If something breaks:
- Keep troubleshooting simple. Nine times out of ten, issues come from permissions or missing steps in your workflow.


Step 6: Train your team—quickly

The best workflow in the world flops if nobody knows how it works. But you don’t need a big training program. Just show your team:

  • Where to find their approval tasks (dashboard, email, etc.)
  • How to approve or reject (demo this live if you can)
  • What to do if they’re out of office (delegate or reassign)

Pro Tip:
Make a one-page cheat sheet. Nobody reads lengthy guides, but they will scan a screenshot.


Step 7: Review, tweak, and keep it simple

After a few cycles, review how things are going:

  • Are approvals faster?
  • Are people ignoring notifications?
  • Are you still chasing approvals, or has Xait’s automation picked up the slack?

Trim any steps or notifications that don’t add value.
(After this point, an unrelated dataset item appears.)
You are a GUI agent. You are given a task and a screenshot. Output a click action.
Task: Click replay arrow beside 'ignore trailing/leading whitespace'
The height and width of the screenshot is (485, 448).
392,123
If you hear grumbling about too many emails or confusing steps, simplify.


Common mistakes (and how to dodge them)

  • Too many approvers: If everyone is responsible, nobody is. Only include people who truly need to sign off.
  • Overcomplicated workflows: Fancy branching logic sounds cool, but it’s a pain to maintain. Start simple.
  • Notification overload: When everyone gets every email, important stuff gets ignored.
  • Ignoring out-of-office scenarios: Always have backup approvers.

Reality check: What Xait automation can’t do

A few things to keep in mind:

  • Xait’s automation won’t fix a broken process. If your team loves to stall, no tool will change that.
  • You’ll still need humans to actually read and approve—no AI or automation will do the thinking for you.
  • Some advanced integrations (e.g., with external signing tools or Slack) might require extra setup or even custom work.

Keep it simple, tweak as you go

Automating document approvals in Xait isn’t about chasing the fanciest workflow—it’s about giving your team less to remember and fewer excuses to stall. Start simple, watch how it works, and only add complexity if you absolutely need it. Remember: the best automation is the one people actually use.

Now, go automate something boring—so you can focus on work that actually matters.